======== TEKS HASIL EKSTRAKSI ========

Kajian Fiqih – Senin, 2 Jumadil Akhir 1444 H / 26 Desember 2022
بسم الله الرحمن الرحيم
أَشْهَدُ اَنَّ لاَ إِلَهَ إِلاَّ اللّٰه
وَحْدَهُ لاَ شَرِيْكَ لَهُ, وَأَشْهَدُ أَنَّ مُحَمَّدًا عَبْدُهُ وَرَسُولُهُ
ASH-SHULHU Dalam Muamalah
Kata al-shulhu (الصلح) merupakan bentuk masdar dari shalaha, yashlihu, shulhan, yang mempunyai arti “qath’ al-munaza’ah” atau “memutuskan suatu persengketaan atau perselisihan”. Sedangkan arti shulh (perdamaian) menurut syariat adalah suatu bentuk akad yang dapat menyelesaikan adanya pertentangan atau perselisihan.
Sulaiman Rasyid dalam bukunya Fiqh Islam menerangkan bahwa Shulh (perdamaian) adalah akad perjanjian untuk menghilangkan rasa dendam, permusuhan atau perbantahan. (Sulaiman Rasyid, Fiqh Islam, (Bandung: Sinar Baru Algesindo, 2005), cet.ke-38, h. 319)
Dalil Al-Qur’an
Allah Ta’ala berfirman,
وَالصُّلْحُ خَيْرٌ
“Perdamaian itu lebih baik (bagi mereka).” (QS. An-Nisaa’: 128)
Di dalam QS an-Nisa: 35, Allah subhanahu wata’ala juga berfirman:
وَإِنْ خِفْتُمْ شِقَاقَ بَيْنِهِمَا فَابْعَثُوا حَكَمًا مِنْ أَهْلِهِ وَحَكَمًا مِنْ أَهْلِهَا إِنْ يُرِيدَا إِصْلَاحًا يُوَفِّقِ اللَّهُ بَيْنَهُمَا إِنَّ اللَّهَ كَانَ عَلِيمًا خَبِيرًا
Artinya: “Dan jika kamu khawatirkan ada persengketaan antara keduanya, maka kirimlah seorang hakam dari keluarga laki-laki dan seorang hakam dari keluarga perempuan. Jika kedua orang hakam itu bermaksud mengadakan perbaikan, niscaya Allah memberi taufik kepada suami-isteri itu. Sesungguhnya Allah Maha Mengetahui lagi Maha Mengenal.” (QS an-Nisa: 35)

======== BAGIAN DATA ========

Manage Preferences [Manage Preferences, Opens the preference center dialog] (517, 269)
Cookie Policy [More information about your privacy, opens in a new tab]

========

KETENTUAN TUGAS
Tuliskan ulang kata demi kata bagian dari teks tentang ash-shulhu dalam muamalah, mulai dari "Dalil Al-Qur’an" sampai dengan "(QS an-Nisa: 35)".

PENYELESAIAN BERIKUT
Dalil Al-Qur’an
Allah Ta’ala berfirman,
وَالصُّلْحُ خَيْرٌ
“Perdamaian itu lebih baik (bagi mereka).” (QS. An-Nisaa’: 128)
Di dalam QS an-Nisa: 35, Allah subhanahu wata’ala juga berfirman:
وَإِنْ خِفْتُمْ شِقَاقَ بَيْنِهِمَا فَابْعَثُوا حَكَمًا مِنْ أَهْلِهِ وَحَكَمًا مِنْ أَهْلِهَا إِنْ يُرِيدَا إِصْلَاحًا يُوَفِّقِ اللَّهُ بَيْنَهُمَا إِنَّ اللَّهَ كَانَ عَلِيمًا خَبِيرًا
Artinya: “Dan jika kamu khawatirkan ada persengketaan antara keduanya, maka kirimlah seorang hakam dari keluarga laki-laki dan seorang hakam dari keluarga perempuan. Jika kedua orang hakam itu bermaksud mengadakan perbaikan, niscaya Allah memberi taufik kepada suami-isteri itu. Sesungguhnya Allah Maha Mengetahui lagi Maha Mengenal.” (QS an-Nisa: 35)